Al margen de la mejor o peor materialización de la historia, sorprende el coraje para internarse en unas calles de veras peligrosas. En ese aspecto recuerda a la maravillosa Cidade de Deus, Fernando Meirelles 2002, donde la trama argumental es similar, salvo que en aquella ocasión estaba ambientada en las favelas de Río de Janeiro. Entonces hubieron de pedir permiso a los líderes de las bandas que dirigen el barrio, para poder internarse en él con cámaras y equipo. También extraordinaria, Elefante blanco, Pablo Trapero 2012, que tiene lugar en las chabolas del sur de Buenos Aires. Rodar, contar, interpretar mientras la vida de esos sitios continúa su curso: persecuciones, asesinatos, extorsiones, amenazas, tráfico, policía, delitos de todo tipo. ¡Imaginémoslo! Personalmente, veo una película paralela a la película. Y aunque en las tres se intuye la contención en cuanto a “lo que se puede contar”, lo que se ve es más que suficiente para hacernos una vaga idea de la vida al límite de sus verdaderos protagonistas: lo son de verdad, pues acostumbran a ser actores de una sola película. Esa que vemos. Caso aparte en nuestro país es el de José Luis Manzano, quien a las órdenes de Eloy de la Iglesia, protagonizó siete films que son historia del cine español. La relación entre ambos la recoge el historiador Eduardo Fuembuena en su obra, Lejos de aquí.

De ninguna de esas cuatro sociedades —Guatemala, Río de Janeiro, Buenos Aires, Madrid— tendríamos la más mínima sospecha, si estos locos no hubieran contado unas historias que difícilmente superan los circuitos de los festivales internacionales de cine. Con una excepción, El pico, Eloy de la Iglesia, la película más vista en España en el año 1983.

Cadejo blanco habla en realidad de la familia. Tóxica, pero familia al fin. La que te acoge cuando estás en la calle y no tienes otra expectativa de vida más que la delincuencia, la que te brinda protección a cambio de una lealtad inquebrantable: una vez se accede a la mara solo se sale de ella con la muerte, no se contempla la deserción o la disidencia. Como, además, la injusticia y el abandono de niños en familias latinoamericanas de estos barrios marginales es habitual, las edades a las que ingresan en las maras son muy tempranas.

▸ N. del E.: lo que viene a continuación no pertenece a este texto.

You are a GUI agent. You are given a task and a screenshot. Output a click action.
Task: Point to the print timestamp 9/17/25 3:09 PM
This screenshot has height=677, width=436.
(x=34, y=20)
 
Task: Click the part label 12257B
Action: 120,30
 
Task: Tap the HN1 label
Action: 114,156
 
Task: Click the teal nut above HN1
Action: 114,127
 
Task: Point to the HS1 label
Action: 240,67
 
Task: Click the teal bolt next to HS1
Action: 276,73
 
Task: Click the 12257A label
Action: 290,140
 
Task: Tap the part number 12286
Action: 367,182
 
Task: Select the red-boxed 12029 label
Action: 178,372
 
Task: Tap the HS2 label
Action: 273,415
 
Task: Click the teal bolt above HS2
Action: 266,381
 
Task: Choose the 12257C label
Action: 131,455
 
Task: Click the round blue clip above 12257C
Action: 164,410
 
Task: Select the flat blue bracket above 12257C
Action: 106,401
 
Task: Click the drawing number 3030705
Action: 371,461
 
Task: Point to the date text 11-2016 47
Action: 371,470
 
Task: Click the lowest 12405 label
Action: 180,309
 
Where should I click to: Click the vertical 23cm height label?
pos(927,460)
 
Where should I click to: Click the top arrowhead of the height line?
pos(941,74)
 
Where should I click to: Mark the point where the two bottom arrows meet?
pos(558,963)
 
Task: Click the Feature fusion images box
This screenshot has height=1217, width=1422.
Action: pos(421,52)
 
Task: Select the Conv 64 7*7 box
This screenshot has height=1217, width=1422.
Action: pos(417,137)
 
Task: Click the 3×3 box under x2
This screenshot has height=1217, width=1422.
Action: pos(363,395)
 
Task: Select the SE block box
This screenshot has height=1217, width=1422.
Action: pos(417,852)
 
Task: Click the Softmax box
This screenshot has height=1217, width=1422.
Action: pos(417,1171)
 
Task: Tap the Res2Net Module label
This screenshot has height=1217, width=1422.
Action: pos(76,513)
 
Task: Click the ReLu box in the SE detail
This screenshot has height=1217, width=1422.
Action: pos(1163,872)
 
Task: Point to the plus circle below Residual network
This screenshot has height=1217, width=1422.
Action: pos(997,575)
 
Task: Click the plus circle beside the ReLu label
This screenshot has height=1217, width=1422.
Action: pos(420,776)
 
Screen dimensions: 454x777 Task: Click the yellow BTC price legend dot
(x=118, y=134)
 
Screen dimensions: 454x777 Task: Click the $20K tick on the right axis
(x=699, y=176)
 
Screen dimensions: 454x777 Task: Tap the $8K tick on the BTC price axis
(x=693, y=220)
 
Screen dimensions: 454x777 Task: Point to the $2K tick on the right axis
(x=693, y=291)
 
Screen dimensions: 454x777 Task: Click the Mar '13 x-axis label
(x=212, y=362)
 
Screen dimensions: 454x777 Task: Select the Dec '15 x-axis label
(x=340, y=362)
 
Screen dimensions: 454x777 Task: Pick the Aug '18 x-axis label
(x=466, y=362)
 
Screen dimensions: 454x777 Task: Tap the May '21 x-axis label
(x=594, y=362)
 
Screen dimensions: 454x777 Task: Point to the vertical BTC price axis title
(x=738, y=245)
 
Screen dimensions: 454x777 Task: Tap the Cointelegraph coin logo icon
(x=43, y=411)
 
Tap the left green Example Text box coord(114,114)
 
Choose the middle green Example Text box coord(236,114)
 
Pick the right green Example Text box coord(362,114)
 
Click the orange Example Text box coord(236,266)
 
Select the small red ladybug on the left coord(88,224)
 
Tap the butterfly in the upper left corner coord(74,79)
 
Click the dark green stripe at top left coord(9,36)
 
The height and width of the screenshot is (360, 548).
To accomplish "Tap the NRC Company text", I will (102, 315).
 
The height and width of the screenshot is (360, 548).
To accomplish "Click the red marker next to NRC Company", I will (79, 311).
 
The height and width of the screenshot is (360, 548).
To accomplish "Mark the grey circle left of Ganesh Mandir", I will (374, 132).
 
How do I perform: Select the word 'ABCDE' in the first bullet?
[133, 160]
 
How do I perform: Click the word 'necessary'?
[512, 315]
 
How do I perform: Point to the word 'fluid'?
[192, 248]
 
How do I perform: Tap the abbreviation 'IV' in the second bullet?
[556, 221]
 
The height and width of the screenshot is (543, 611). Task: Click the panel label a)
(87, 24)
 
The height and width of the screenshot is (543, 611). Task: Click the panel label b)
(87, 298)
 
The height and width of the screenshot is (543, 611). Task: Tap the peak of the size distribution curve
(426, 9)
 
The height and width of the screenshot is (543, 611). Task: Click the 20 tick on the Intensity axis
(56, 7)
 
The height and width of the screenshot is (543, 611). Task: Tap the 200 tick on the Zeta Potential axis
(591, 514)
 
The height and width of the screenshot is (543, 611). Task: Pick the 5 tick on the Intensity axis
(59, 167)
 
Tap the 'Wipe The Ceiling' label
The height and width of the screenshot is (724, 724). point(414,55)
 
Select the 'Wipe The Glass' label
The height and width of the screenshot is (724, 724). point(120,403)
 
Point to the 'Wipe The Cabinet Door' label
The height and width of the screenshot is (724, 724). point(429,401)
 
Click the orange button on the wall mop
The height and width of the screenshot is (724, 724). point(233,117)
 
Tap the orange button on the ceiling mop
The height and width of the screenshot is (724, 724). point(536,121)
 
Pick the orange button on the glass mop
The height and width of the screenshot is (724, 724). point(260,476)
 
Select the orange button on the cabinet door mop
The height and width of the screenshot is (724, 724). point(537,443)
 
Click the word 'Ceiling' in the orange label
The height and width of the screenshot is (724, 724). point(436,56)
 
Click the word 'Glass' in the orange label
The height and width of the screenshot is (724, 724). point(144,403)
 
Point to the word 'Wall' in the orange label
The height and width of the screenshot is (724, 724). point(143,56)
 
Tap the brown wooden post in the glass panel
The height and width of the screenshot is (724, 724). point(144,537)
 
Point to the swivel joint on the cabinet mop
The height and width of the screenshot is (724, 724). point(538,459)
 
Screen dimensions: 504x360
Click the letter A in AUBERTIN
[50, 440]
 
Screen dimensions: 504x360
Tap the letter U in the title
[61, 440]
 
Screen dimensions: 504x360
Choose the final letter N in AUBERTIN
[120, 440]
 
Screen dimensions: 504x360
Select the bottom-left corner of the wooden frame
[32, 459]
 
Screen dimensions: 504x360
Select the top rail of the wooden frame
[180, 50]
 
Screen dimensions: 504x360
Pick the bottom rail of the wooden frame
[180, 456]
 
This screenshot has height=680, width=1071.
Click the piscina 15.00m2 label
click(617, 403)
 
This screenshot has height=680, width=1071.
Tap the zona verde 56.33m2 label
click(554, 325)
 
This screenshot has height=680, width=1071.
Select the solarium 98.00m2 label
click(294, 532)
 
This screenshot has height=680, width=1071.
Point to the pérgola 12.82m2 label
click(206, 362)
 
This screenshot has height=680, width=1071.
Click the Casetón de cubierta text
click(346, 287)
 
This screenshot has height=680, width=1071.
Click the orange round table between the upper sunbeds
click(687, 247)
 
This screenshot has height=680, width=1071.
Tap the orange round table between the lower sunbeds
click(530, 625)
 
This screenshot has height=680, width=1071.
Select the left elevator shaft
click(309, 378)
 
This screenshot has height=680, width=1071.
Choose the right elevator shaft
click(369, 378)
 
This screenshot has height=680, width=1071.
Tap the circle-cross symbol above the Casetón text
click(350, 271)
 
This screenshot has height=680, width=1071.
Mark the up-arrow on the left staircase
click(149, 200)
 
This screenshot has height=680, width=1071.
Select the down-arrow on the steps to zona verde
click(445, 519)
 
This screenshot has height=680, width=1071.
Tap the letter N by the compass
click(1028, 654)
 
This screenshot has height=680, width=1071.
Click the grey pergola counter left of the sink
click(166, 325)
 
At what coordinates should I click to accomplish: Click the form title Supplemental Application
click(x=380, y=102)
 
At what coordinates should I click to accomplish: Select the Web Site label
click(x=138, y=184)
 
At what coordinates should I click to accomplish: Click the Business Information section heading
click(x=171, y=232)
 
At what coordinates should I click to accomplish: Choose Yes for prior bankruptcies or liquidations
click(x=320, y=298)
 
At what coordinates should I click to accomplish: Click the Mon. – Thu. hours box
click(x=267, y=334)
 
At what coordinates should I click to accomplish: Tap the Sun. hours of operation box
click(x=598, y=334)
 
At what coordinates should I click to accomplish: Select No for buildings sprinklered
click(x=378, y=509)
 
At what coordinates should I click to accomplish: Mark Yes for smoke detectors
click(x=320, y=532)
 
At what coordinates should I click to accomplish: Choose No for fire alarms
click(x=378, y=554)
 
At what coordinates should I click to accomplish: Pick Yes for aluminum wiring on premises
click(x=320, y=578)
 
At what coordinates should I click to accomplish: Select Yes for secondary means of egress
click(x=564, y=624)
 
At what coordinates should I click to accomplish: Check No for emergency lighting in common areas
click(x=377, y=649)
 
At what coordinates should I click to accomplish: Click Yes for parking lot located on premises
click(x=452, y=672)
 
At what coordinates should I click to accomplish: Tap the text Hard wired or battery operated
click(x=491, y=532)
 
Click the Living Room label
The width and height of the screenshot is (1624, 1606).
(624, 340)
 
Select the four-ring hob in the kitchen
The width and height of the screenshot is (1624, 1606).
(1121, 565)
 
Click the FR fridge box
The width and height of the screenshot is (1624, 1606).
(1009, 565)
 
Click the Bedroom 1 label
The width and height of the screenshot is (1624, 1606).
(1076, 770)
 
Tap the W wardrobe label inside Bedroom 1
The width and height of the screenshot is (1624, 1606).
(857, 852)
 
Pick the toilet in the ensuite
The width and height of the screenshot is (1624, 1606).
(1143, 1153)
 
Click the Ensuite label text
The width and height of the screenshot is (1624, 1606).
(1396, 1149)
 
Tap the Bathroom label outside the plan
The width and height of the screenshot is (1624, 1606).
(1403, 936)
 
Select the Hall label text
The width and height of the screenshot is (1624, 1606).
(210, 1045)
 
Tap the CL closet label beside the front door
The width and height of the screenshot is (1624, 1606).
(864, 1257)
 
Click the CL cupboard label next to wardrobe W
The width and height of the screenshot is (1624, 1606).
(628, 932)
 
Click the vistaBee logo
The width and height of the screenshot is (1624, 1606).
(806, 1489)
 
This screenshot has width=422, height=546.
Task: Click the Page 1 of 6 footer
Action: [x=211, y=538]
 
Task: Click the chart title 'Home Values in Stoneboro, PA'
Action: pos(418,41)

La organización supone la supervivencia para estos chavales al límite, pero también la extorsión: se ha de pagar con violencia, con favores debidos a la férrea jerarquía de la marabunta (término del que procede mara) al cobijo que se les brinda. Un fenómeno altamente tóxico, una espiral de brutalidad de la que es muy difícil salir con vida. Donde sus integrantes asumen su trágico destino con una naturalidad que desarma: morirán jóvenes, pero no serán bonitos cadáveres. Solo desgraciados.

* Braulio, camarada del Cineclub Lumiere, tuvo la oportunidad de estar en Puerto Barrios, población guatemalteca donde transcurre la historia que se nos cuenta. En su experiencia, «un lugar extremo donde la vida es tal cual se aprecia en la película: muy dura, pero donde la gente tiene un corazón de oro».